## [WHAT TO WORK ON]
Could you repeat all of the entries below, character for character?

►

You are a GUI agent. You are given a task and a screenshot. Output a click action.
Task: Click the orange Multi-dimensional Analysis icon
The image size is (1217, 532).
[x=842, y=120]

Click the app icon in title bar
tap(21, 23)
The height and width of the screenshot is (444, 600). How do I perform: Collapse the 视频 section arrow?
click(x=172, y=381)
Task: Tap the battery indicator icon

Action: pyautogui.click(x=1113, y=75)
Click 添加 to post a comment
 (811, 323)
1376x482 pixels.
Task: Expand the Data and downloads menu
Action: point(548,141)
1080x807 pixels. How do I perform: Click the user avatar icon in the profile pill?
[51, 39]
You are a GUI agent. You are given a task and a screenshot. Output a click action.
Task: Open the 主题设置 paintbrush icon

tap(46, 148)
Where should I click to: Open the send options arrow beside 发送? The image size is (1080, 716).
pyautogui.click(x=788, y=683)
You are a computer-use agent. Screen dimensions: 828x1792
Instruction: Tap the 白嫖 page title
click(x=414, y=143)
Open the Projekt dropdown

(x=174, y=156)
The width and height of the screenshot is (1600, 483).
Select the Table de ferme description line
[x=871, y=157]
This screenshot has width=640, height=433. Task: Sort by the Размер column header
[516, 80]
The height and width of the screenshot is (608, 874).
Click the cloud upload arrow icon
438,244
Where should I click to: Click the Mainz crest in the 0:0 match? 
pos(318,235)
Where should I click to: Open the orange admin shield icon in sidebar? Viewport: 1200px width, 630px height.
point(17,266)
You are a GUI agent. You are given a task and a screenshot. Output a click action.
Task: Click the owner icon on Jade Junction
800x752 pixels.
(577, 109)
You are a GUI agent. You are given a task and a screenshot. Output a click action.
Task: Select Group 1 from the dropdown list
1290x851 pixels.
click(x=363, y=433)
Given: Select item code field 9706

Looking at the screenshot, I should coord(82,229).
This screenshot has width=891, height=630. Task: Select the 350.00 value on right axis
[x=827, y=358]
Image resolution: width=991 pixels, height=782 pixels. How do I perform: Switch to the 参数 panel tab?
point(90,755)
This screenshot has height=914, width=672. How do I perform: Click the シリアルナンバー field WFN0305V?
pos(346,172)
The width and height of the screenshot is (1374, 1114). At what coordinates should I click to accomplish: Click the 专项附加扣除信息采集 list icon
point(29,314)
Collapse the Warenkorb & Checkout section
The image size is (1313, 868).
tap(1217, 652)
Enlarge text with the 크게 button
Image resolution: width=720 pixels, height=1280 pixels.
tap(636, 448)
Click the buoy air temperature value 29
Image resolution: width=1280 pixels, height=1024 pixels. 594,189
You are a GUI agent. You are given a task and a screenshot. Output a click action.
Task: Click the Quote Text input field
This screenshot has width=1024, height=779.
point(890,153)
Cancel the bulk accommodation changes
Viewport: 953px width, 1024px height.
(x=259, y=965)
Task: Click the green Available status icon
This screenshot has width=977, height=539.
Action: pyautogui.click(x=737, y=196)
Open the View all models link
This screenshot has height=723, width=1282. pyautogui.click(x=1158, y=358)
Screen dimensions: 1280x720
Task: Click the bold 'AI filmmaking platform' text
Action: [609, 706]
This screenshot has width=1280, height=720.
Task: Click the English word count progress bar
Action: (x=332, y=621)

◄

## [TASK RESULT]
You are a GUI agent. You are given a task and a screenshot. Output a click action.
Task: Click the orange Multi-dimensional Analysis icon
The image size is (1217, 532).
[x=842, y=120]

Click the app icon in title bar
tap(21, 23)
The height and width of the screenshot is (444, 600). How do I perform: Collapse the 视频 section arrow?
click(x=172, y=381)
Task: Tap the battery indicator icon

Action: pyautogui.click(x=1113, y=75)
Click 添加 to post a comment
 (811, 323)
1376x482 pixels.
Task: Expand the Data and downloads menu
Action: point(548,141)
1080x807 pixels. How do I perform: Click the user avatar icon in the profile pill?
[51, 39]
You are a GUI agent. You are given a task and a screenshot. Output a click action.
Task: Open the 主题设置 paintbrush icon

tap(46, 148)
Where should I click to: Open the send options arrow beside 发送? The image size is (1080, 716).
pyautogui.click(x=788, y=683)
You are a computer-use agent. Screen dimensions: 828x1792
Instruction: Tap the 白嫖 page title
click(x=414, y=143)
Open the Projekt dropdown

(x=174, y=156)
The width and height of the screenshot is (1600, 483).
Select the Table de ferme description line
[x=871, y=157]
This screenshot has width=640, height=433. Task: Sort by the Размер column header
[516, 80]
The height and width of the screenshot is (608, 874).
Click the cloud upload arrow icon
438,244
Where should I click to: Click the Mainz crest in the 0:0 match? 
pos(318,235)
Where should I click to: Open the orange admin shield icon in sidebar? Viewport: 1200px width, 630px height.
point(17,266)
You are a GUI agent. You are given a task and a screenshot. Output a click action.
Task: Click the owner icon on Jade Junction
800x752 pixels.
(577, 109)
You are a GUI agent. You are given a task and a screenshot. Output a click action.
Task: Select Group 1 from the dropdown list
1290x851 pixels.
click(x=363, y=433)
Given: Select item code field 9706

Looking at the screenshot, I should coord(82,229).
This screenshot has width=891, height=630. Task: Select the 350.00 value on right axis
[x=827, y=358]
Image resolution: width=991 pixels, height=782 pixels. How do I perform: Switch to the 参数 panel tab?
point(90,755)
This screenshot has height=914, width=672. How do I perform: Click the シリアルナンバー field WFN0305V?
pos(346,172)
The width and height of the screenshot is (1374, 1114). At what coordinates should I click to accomplish: Click the 专项附加扣除信息采集 list icon
point(29,314)
Collapse the Warenkorb & Checkout section
The image size is (1313, 868).
tap(1217, 652)
Enlarge text with the 크게 button
Image resolution: width=720 pixels, height=1280 pixels.
tap(636, 448)
Click the buoy air temperature value 29
Image resolution: width=1280 pixels, height=1024 pixels. 594,189
You are a GUI agent. You are given a task and a screenshot. Output a click action.
Task: Click the Quote Text input field
This screenshot has width=1024, height=779.
point(890,153)
Cancel the bulk accommodation changes
Viewport: 953px width, 1024px height.
(x=259, y=965)
Task: Click the green Available status icon
This screenshot has width=977, height=539.
Action: pyautogui.click(x=737, y=196)
Open the View all models link
This screenshot has height=723, width=1282. pyautogui.click(x=1158, y=358)
Screen dimensions: 1280x720
Task: Click the bold 'AI filmmaking platform' text
Action: [609, 706]
This screenshot has width=1280, height=720.
Task: Click the English word count progress bar
Action: (x=332, y=621)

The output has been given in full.